The best thing for headlights is to sand and buff them out, then ceramic coat them. Clear coats ALWAYS peel on plastic headlights, within a couple years, if not sooner... ceramic coatings don't. If anything, sand and buff once and wax twice a year with a good product.
Anything from the 5 minute crafts channel should be treated as complete fabricated garbage. Those guys make up all kinds of ridiculous things and fake their results and somehow they're still allowed to stay on Facebook and TikTok and other platforms.
My not so cool but functional "hack" for keeping your undercarriage rust-free is a general purpose rust prevention mix made by PPG, called "Oskar 3 in 1 straight over rust" (converter + primer + paint). It's a bit pricey but worth every penny, I spayed it all over the underside of my Toyota pick-up and it's still spotless 3 years later with no further treatments/coatings.

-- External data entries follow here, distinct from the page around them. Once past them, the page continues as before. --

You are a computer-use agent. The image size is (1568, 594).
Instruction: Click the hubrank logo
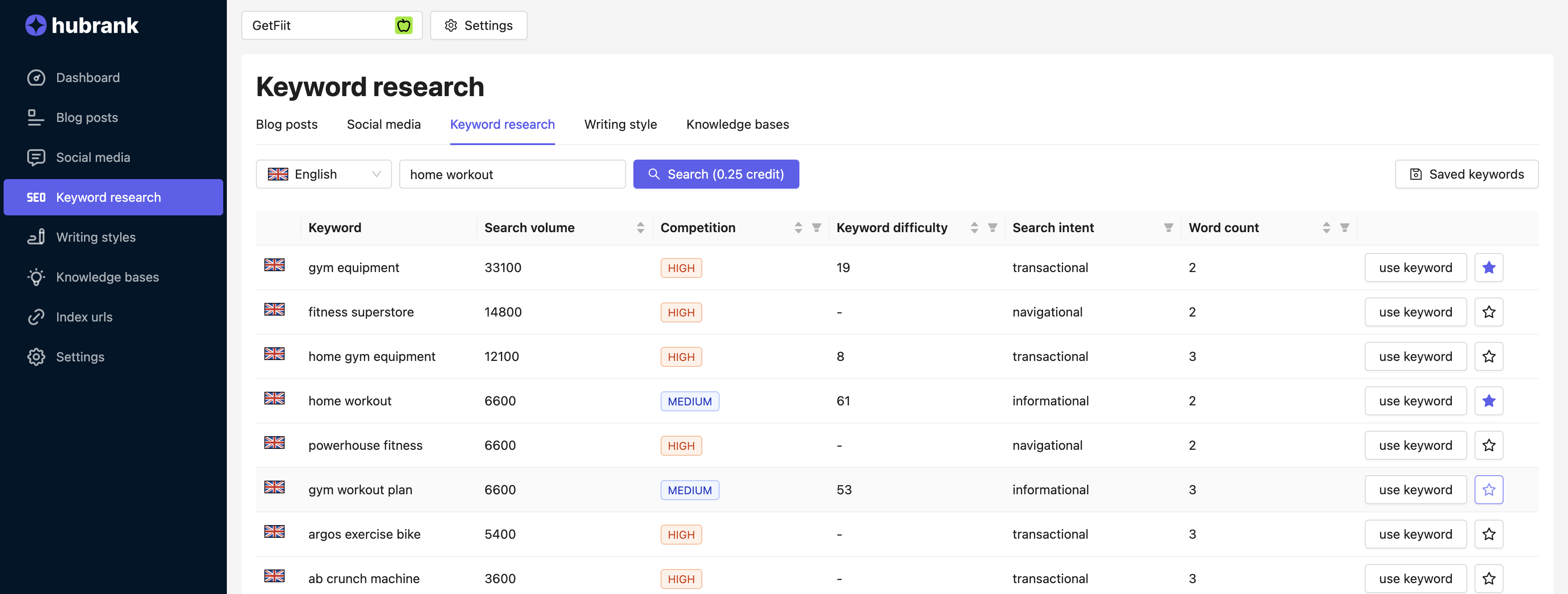pos(82,25)
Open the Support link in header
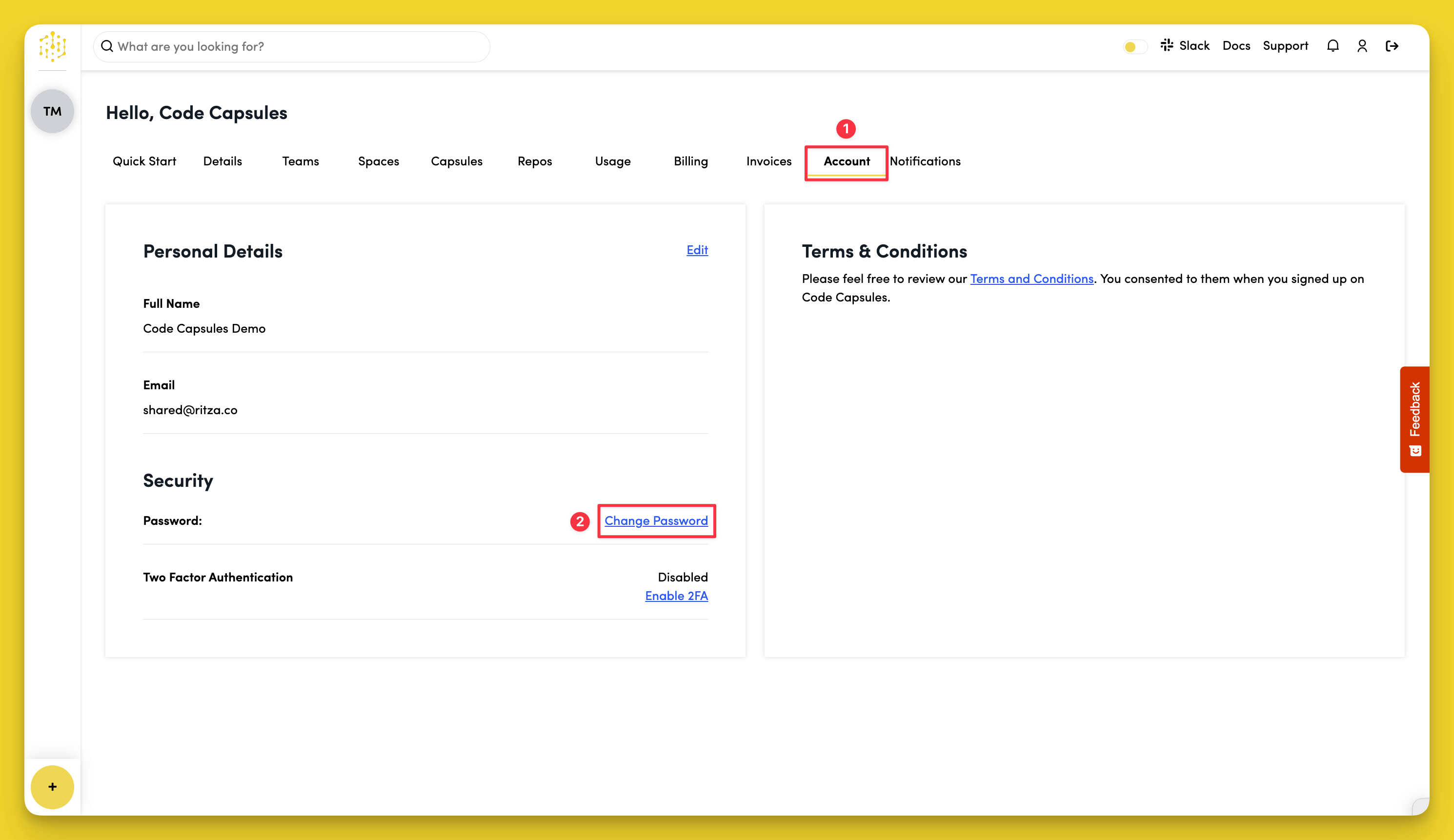The height and width of the screenshot is (840, 1454). tap(1285, 46)
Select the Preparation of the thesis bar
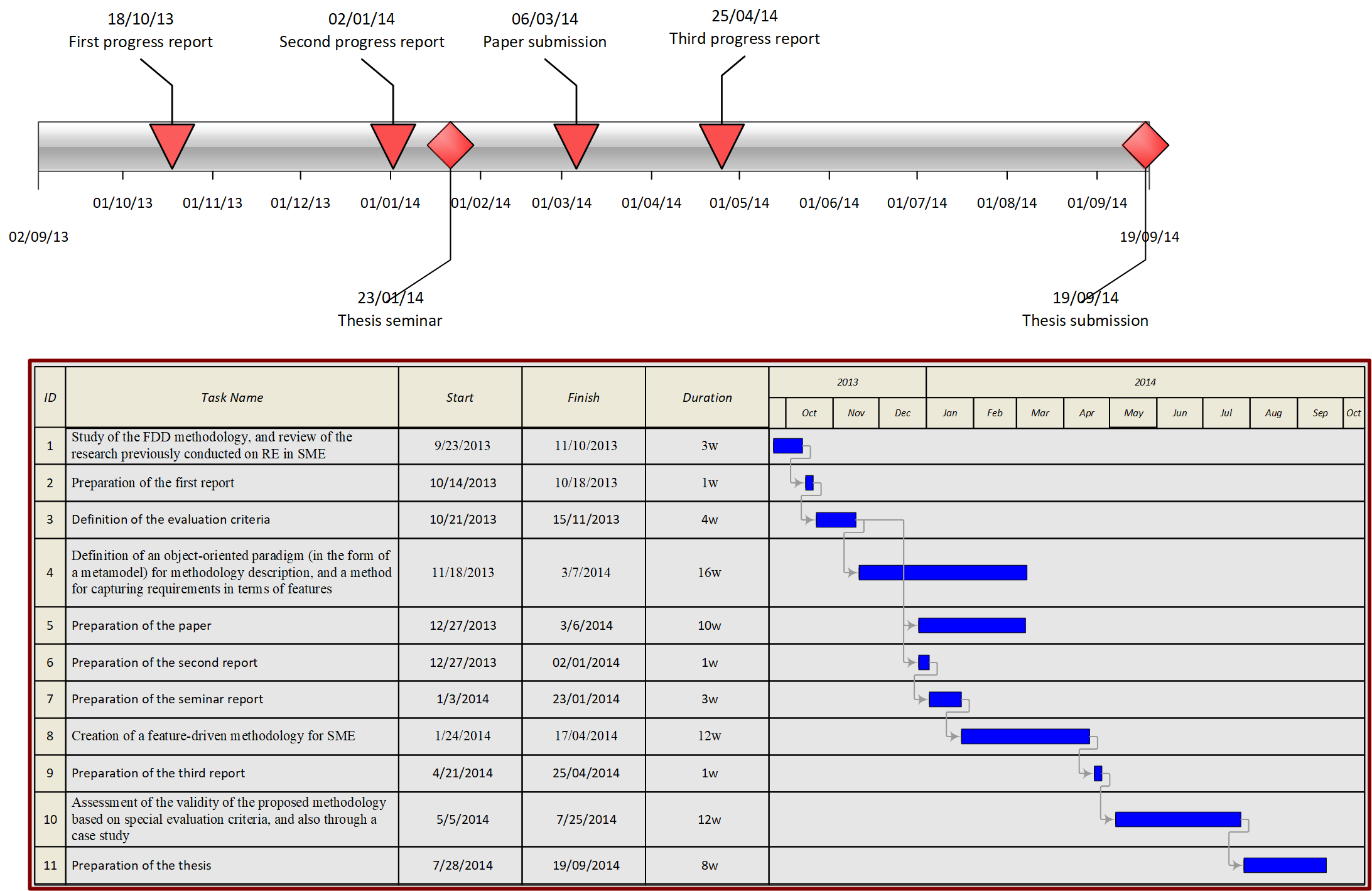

Just want to throw in that heating the plastic like that makes it very brittle. I’ve known quite a few people who’ve done it to old fourwheeler and dirtbike plastics and it always cracks pretty quickly after
Re: the last clip my dad was a textile dyer and some of the stuff he could do was amazing. Match colour=expert, Darken fabric to match sample=wizard/computer. My dad could lighten fabric to match sample=god tier (computer couldn't do it)
The secret for fogged headlights is "OFF" insect repellant. Tape off the trim and paint near the headlight lens and spray. Let it sit on there for 10-20 seconds and wipe off (no pun intended) and you will be amazed. Seriously, don't spray it on your paint or rubber trim. Just think what it does to your skin. LOL
Literally ANYTHING from 5-minute crafts is complete trash, and should not be taken seriously. Hell, in some cases, the shit they put up is legit dangerous.
Tip: whitening or baking soda toothpaste is grittier and works better than gel toothpastes. Growing up in the city, I learned the toothpaste trick long ago for scuff marks from parking and driving in tight spaces.
The older gentleman, Kevin, seems like he could be a doctor, or surgeon. “ Dr Autobody” 😂😂 Very professional and well spoken
You can tell he's not comfortable with the camera and all that thing but he's knowledgeable as shit ! What a dude
Thats my cousin dude. This is insane i didnt know he was a part of donuts videos. Wow
A doctor or surgeon? Surgeons are doctors…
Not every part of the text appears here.